Elaine Molina, a University of La Verne freshman criminology major who identifies as LGBT, went to both locations with rainbow-patterned apparel and hand-made signs with messages of love to protest the church’s anti-LGBT sentiment.
“If we’re supposed to follow Jesus as an example according to their beliefs then why aren’t they following his examples of love, examples of compassion and his examples of just showing the same respect to everyone,” said Molina, who no longer adheres to Christian beliefs after finding them hateful.
“I don’t see why they have such a hatred against people just living their lives. I mean, I don’t have a hatred against them,” Molina added.
The church believes being homosexual or engaging in homosexual behavior is a choice popularized by society and will result in God’s destruction of humanity.
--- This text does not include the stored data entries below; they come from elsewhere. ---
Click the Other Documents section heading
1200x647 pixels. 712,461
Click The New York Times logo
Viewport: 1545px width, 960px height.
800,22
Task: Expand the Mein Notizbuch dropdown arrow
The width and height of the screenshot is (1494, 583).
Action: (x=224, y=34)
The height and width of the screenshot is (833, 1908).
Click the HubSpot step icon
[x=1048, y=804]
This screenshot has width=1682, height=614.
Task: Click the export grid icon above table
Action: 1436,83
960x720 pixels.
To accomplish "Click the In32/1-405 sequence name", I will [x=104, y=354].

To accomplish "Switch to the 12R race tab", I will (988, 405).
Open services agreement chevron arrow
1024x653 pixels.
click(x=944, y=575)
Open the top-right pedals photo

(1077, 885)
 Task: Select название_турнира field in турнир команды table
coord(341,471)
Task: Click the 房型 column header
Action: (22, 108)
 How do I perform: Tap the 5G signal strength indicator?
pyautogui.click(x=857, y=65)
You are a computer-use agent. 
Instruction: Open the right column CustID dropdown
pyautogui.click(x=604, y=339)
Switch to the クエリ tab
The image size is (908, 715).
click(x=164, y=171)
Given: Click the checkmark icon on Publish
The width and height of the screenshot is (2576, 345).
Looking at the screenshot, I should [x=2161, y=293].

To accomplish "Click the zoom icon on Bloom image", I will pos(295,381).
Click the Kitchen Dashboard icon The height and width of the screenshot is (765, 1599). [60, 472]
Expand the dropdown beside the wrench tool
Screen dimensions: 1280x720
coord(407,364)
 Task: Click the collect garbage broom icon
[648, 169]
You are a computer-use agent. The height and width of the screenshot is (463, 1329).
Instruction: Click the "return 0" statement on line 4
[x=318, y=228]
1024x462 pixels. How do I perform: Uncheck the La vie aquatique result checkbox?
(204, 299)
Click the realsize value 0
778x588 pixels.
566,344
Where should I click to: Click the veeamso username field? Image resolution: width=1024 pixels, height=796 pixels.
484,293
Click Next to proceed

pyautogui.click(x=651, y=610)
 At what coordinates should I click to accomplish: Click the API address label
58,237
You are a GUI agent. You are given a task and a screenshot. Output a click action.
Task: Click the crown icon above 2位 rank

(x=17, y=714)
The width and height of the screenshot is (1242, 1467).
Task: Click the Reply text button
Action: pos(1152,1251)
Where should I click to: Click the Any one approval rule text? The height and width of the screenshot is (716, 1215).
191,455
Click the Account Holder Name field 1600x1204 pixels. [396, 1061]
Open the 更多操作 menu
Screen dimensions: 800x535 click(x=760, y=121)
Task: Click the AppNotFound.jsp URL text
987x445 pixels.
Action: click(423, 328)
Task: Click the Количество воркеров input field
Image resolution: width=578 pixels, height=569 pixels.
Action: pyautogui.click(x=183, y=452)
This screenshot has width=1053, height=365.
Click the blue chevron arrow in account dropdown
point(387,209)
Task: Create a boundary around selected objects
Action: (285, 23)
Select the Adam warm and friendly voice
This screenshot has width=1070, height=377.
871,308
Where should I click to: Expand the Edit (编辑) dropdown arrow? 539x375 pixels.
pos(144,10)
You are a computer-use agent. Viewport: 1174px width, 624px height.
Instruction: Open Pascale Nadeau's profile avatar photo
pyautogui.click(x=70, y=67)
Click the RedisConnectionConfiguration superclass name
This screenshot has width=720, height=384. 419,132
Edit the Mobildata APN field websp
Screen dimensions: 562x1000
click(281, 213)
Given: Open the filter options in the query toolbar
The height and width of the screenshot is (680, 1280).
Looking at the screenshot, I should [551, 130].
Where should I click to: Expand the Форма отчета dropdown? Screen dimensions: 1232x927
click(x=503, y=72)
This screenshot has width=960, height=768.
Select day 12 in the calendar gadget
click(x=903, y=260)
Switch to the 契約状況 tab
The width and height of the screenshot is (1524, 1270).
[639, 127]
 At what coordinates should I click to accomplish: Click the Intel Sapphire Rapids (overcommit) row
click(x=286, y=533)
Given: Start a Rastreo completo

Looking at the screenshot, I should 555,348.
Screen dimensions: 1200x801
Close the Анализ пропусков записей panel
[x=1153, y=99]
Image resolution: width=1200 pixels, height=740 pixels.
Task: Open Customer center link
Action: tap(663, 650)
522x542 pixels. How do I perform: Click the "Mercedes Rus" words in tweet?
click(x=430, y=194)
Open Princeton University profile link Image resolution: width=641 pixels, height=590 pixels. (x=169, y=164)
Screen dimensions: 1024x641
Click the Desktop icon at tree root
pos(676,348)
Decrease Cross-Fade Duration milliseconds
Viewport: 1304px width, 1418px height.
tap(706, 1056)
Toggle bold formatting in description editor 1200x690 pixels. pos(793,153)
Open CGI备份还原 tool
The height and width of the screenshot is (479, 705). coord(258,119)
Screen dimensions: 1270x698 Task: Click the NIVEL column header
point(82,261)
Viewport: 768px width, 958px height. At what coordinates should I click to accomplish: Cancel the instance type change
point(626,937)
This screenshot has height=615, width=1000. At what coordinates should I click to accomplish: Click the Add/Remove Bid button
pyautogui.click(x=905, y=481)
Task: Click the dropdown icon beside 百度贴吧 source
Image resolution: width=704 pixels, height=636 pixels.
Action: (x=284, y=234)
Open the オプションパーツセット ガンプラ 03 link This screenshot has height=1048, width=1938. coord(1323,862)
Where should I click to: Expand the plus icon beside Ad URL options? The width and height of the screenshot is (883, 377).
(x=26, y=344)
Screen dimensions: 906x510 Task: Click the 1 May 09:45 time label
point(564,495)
“You teach children that not only should they fornicate their brains out and that they should have same sex marriage and all those things…now you’ve upped the ante,” Phelps-Roper said.
“When someone tells me that this is my choice I tend to start looking back on all the memories that led up to me being this way. Even then as a child I didn’t know what this was,” said Briana Bafford, a sophomore at Chaffey College who also protested both locations.
“I didn’t know what any of this meant…so for you to tell me that it was a choice because I just decided supposedly on this thing. It just doesn’t add up to me. I had gay tendencies when I was a kid,” Bafford said.